Although I (I being Philip Button) started my university studies in 1993 at The University of Queensland, it wasn’t until second semester of 1995, during a second year genetics class at Deakin University, that I discovered the wonders of microbiology. I never knew much about microbiology, nor gave it much thought, but suddenly, the unseen world held a fascinating captivation for me. Then, upon changing to James Cook University in 1996, I knew I wanted to major in microbiology, and so, late in February 1996, I took my first microbiology class, MI2011 “Introductory Microbiology”.

Really, what I want to go over in this blog article are the changes to microbiology over the last quarter of a century of so. Traditional microbiology, the classical culture methods were still very much the gold standard. Yes, there were some molecular methods, but they certainly weren’t considered within the realm of routine, diagnostic microbiology. They were very much for specialised, typically research applications. So during 1996 and 1997, taking one subject after another of microbiology, my knowledge and understanding of bacterial identification was built on selective and differential media, colonial morphology and culture-based biochemical tests. What we did have those, were these mini rapid methods, the API test strips, wow! These were the highlights of undergraduate practical classes in microbiology and infectious diseases.

By the time of my PhD studies, some five to ten years later, culture media and classical microbiology was of course still important, especially with the advent of chromogenic media. However, there was a new kid on the block, molecular biology met microbiology and the true routine world of molecular microbiology was born. Sure, it was a research application, but heck, I was doing it, so it can’t be that specialised and niche! I’m talking about pulsed field gel electrophoresis (PFGE). While restriction endonucleases had been used in routine molecular biology applications for some time, their use in bacterial identification, then running the DNA fragments on a gel for over 20 hours to return a unit strain-level pattern, wow alright, this was powerful! Then we had PulseNet and the routine use of PFGE in epidemiological studies of strains during foodborne disease outbreaks in the US. For the first time, we could easily pinpoint and track isolates at the strain level from their source, through the agrifood supply chain, to the point of infection. What an amazing epidemiological tool.

After my PhD, despite my love for microbiology, and bacteria in general, I moved in a different direction, away from microbiology, to biochemistry, then physical chemistry and materials science during my postdoctoral work and then into an even more unrelated area of information systems in the food and grocery retailing. This meant I didn’t keep too up-to-date with the progress and advancements in microbiology. Therefore, it was certainly a surprise to me when I found out that my old friend PFGE, the technique, the technology, that got me a book chapter published around ten years ago now, was obsolete. Wow, how did we move on so quickly? Then, as a replacement we have MALDT-TOF MS in diagnostic laboratories. This was extremely privileged technology during my PhD, so privileged that there was no MALDI-TOF MS instrument at The University of Melbourne and I had to use a fee-for-service instrument at Monash University, at a cost of $100 a sample back around 2006/2007. Moving on from that, we have NGS with WGS become routine today. The speed of development of technological innovations in microbiology is truly amazing. Honestly, I don’t feel like I’ve been a microbiologist for that long, and yet, I’ve seen all the above take place – from the days I used to streak blood agar plates and look for haemolytic reactions and other colony characteristics, to today, the age of routine genomics, proteomics and indeed, other -omics technologies that are rising in prominence.
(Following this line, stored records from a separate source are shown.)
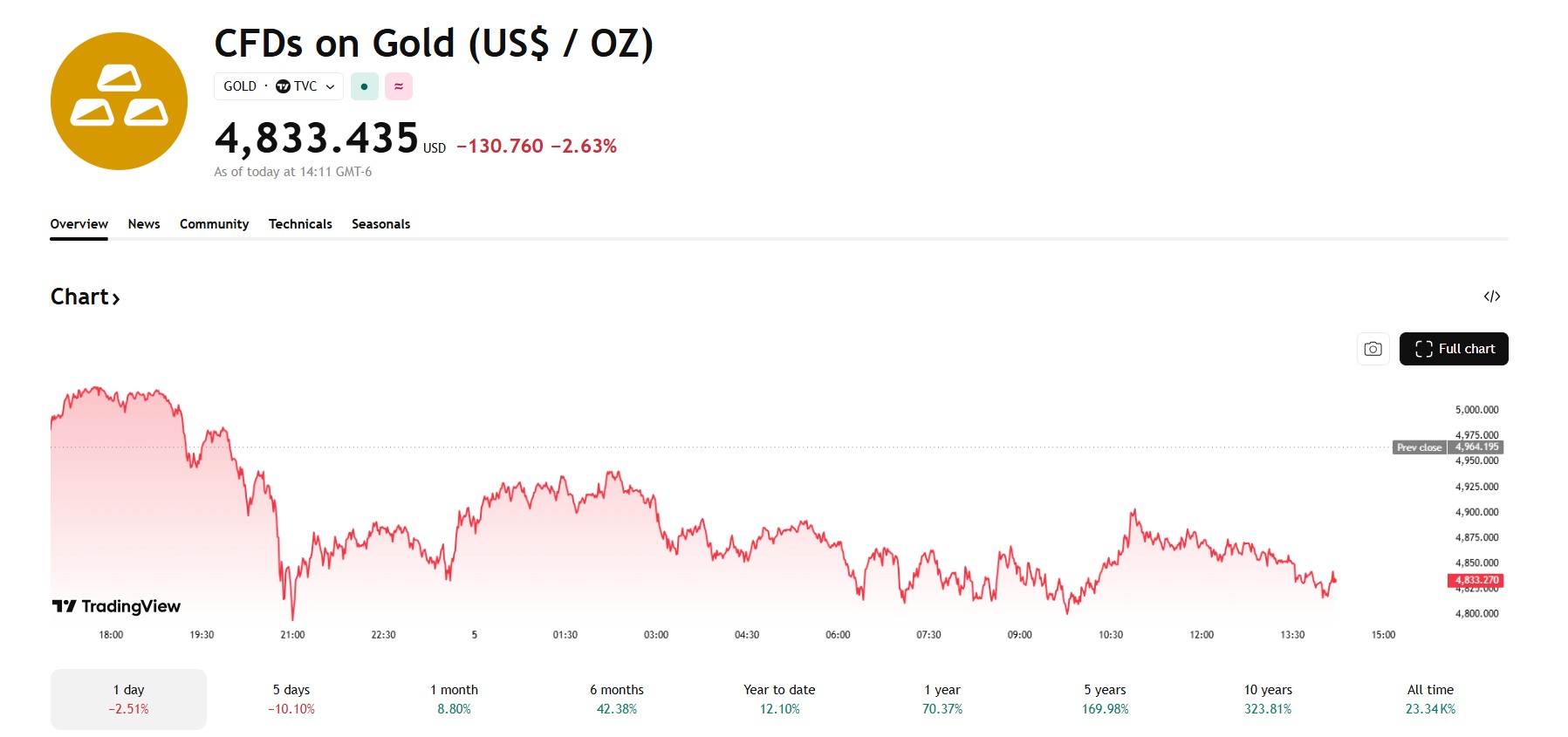The height and width of the screenshot is (737, 1568).
Task: Select the 5 days range
Action: click(291, 699)
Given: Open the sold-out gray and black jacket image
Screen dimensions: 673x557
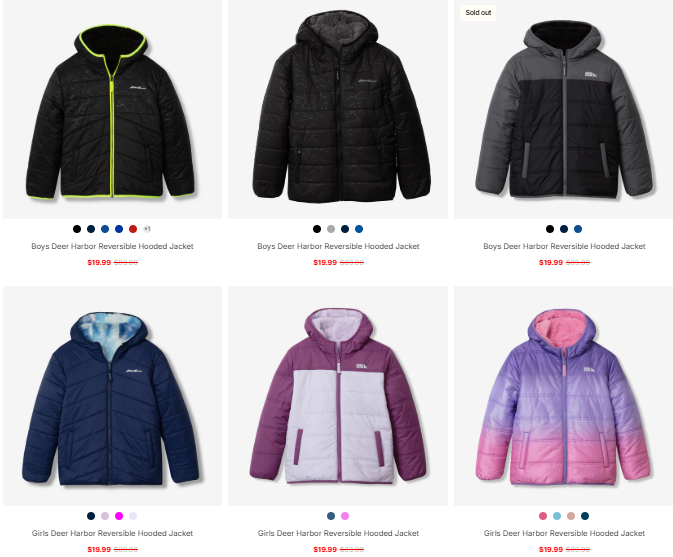Looking at the screenshot, I should 564,109.
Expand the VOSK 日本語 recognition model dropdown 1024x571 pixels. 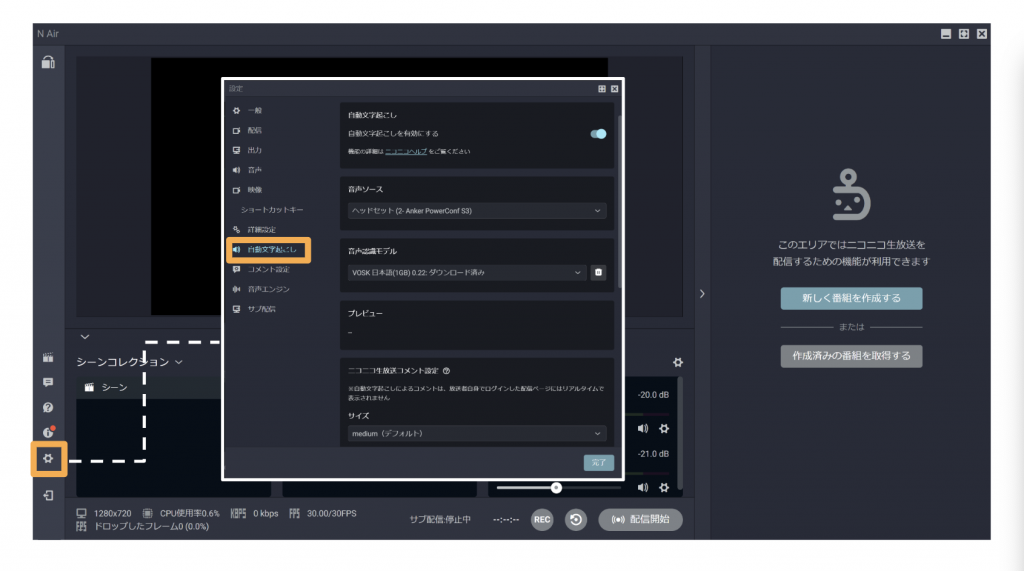click(466, 272)
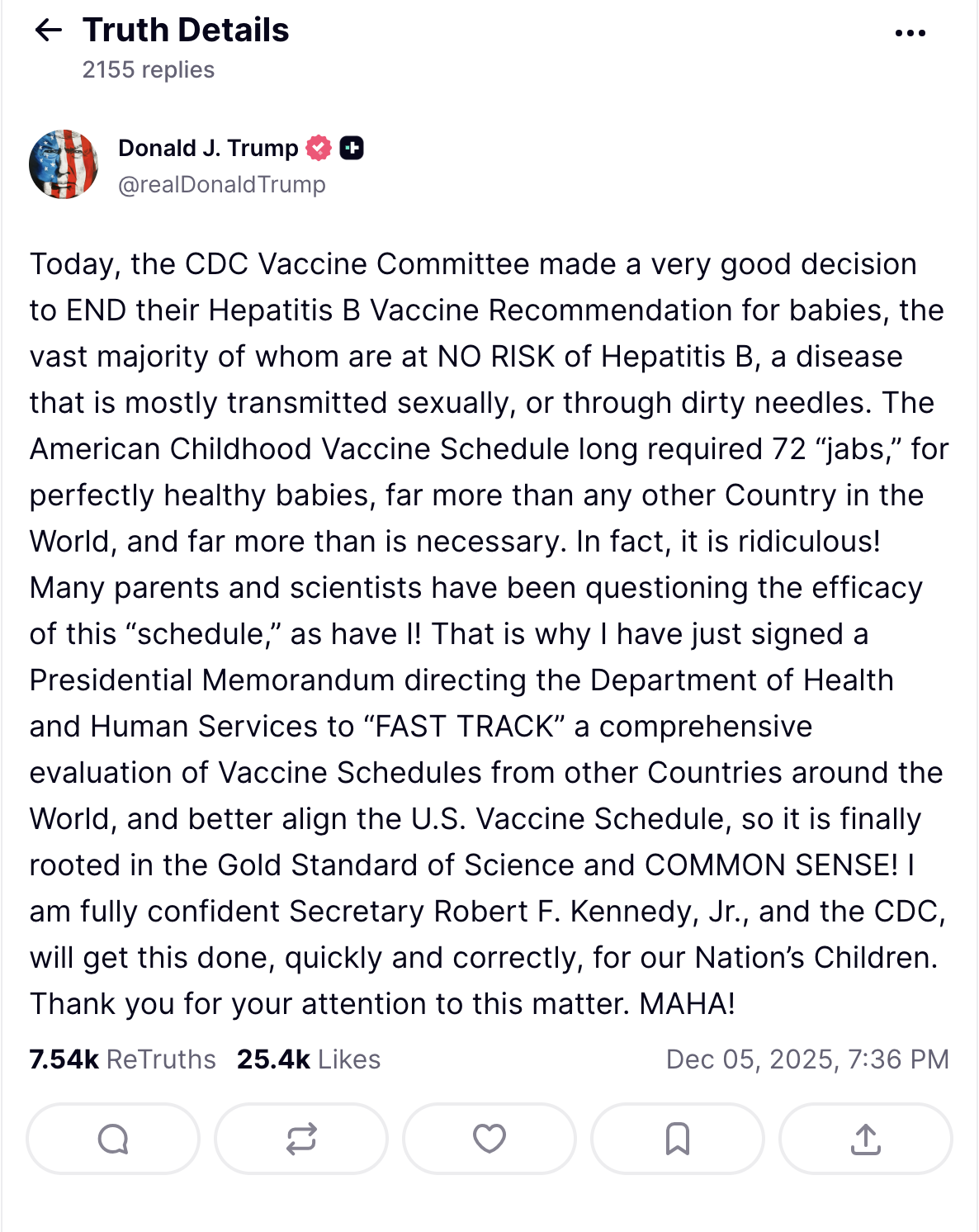Click the "FAST TRACK" phrase in the post
This screenshot has height=1232, width=979.
tap(465, 727)
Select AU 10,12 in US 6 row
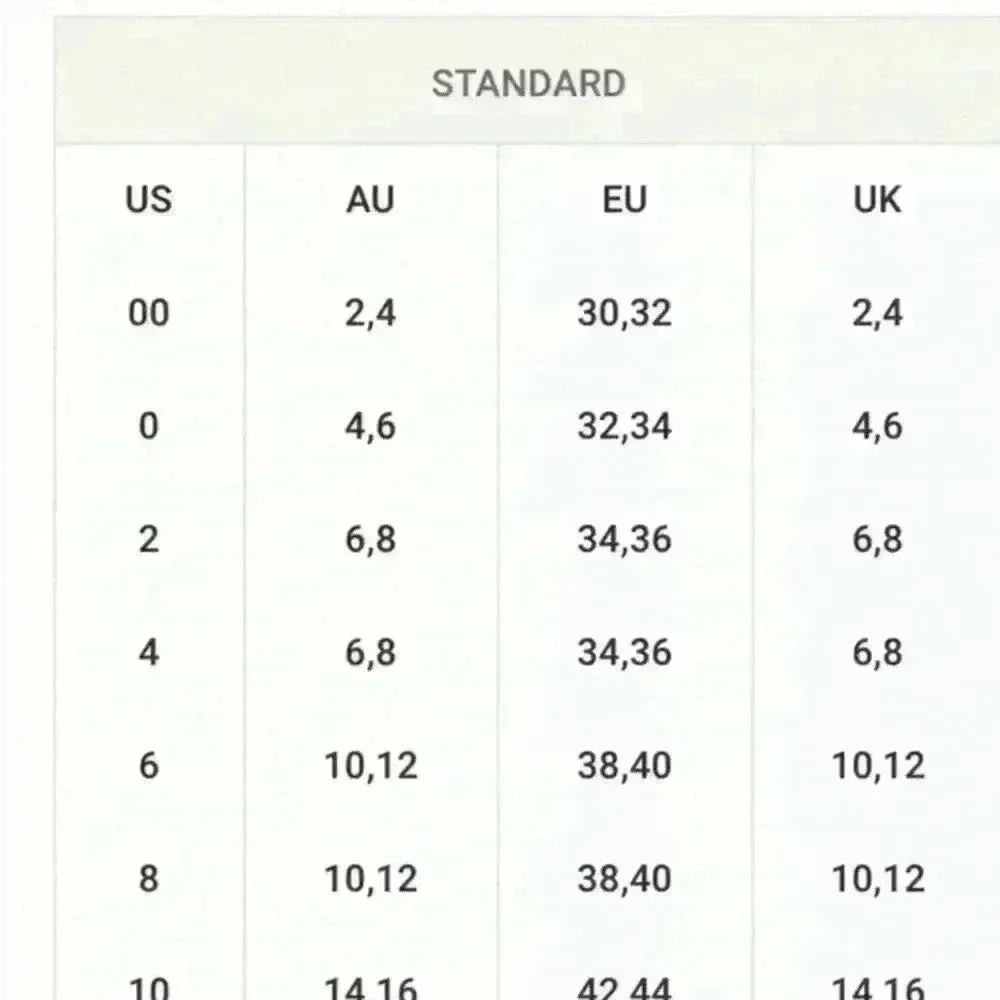1000x1000 pixels. pos(371,766)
However, despite the ‘sexy’ new genomic and molecular techniques taking the entire scientific world by storm, microbiology included, there’s still something warm, fuzzy and delightful about streaking a plate, incubating it and coming back the next and being wowed (or not!), by the lovely and amazing colours, colony morphologies and aromas! Call me a microbiology nerd if you like, but whatever it is, the ‘romantic’ notion of a traditional, culture-based microbiology diagnostic method still holds a lot of appeal. It probably does for a lot of people as well, if Instagram is anything to go by. It even holds appeal for people that have grown up in the era of routine molecular biology. Take a look at our recent Instagram posts for example (@foodmicrobiologyacademy) where these culture media plates from books or the scientific/medical literature are well-liked by people in their early 20s. That is so great to see, that the traditional and classical methods of microbiology are liked by today’s youthful microbiologists.